The following year, flu hysteria had died down, and the new UK Government took, seemingly, a more relaxed attitude to flu. This is all documented in a study published recently which has been reported quite widely [1]. The study authors basically make the point that this supposedly ‘laissez-faire’ attitude led to an increase in hospital admissions for flu and death too.

The actual figures quoted in the study are (2009/10 versus 2010/11):

7879 versus 8797 hospital admissions (10 per cent rise)

361 versus 474 deaths (30 per cent rise)

Basically, the new Government is castigated for not dishing out Tamiflu like smarties and urging vaccination and, as a result, perhaps causing people to die.

Is it really that simple? First things first: Were the increases in hospital admissions and deaths due to a change in flu management policy or perhaps down to something else, like chance? We’ll never know, but we simply can’t assume it’s the former.

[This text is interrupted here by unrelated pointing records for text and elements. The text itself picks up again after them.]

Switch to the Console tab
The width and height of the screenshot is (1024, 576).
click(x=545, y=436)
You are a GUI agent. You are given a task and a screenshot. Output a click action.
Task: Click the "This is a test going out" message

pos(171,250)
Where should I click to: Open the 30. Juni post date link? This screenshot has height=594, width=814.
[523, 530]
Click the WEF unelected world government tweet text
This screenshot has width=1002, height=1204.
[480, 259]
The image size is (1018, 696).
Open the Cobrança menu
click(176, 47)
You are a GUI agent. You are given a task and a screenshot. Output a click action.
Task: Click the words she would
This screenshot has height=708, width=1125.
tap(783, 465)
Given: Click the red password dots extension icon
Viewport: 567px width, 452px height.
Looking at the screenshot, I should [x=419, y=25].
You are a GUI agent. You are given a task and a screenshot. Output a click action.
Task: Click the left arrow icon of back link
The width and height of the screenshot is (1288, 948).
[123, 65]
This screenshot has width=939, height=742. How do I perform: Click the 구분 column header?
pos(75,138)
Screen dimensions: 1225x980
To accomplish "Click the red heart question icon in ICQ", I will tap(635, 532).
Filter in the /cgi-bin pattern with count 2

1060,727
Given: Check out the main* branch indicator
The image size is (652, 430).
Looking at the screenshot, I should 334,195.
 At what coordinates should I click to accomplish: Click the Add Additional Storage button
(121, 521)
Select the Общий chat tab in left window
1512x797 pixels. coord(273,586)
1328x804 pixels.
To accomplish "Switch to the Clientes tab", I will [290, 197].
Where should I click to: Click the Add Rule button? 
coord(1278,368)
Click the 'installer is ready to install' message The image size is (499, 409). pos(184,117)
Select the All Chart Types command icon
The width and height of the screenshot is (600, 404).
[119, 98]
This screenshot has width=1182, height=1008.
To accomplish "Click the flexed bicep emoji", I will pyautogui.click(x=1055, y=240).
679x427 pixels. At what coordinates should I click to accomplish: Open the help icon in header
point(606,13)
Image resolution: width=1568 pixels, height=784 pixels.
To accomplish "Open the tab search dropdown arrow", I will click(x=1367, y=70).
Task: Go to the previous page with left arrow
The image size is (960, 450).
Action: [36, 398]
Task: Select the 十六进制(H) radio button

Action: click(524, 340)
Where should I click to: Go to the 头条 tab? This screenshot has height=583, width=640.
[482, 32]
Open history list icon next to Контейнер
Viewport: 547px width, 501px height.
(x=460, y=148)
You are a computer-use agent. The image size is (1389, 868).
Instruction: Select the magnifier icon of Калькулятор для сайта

Did reduced vaccination cause the problem? Maybe, but let’s bear two things in mind. Firstly, flu vaccination is not nearly as effective as we’ve perhaps been led to believe. See here and here for some more information on this.

Secondly, according to the Government, vaccination rates were about the same in 2010/11 and 2009/10. It seems like a more relaxed attitude to pushing vaccination did not translate in to significantly reduced uptake anyway.

What about the fact that Tamiflu was not as widely ‘prescribed’? Well, the best available evidence suggests this drugs reduced symptoms of flu by about a day, and does not reduce the risk of complications. See here for more about this.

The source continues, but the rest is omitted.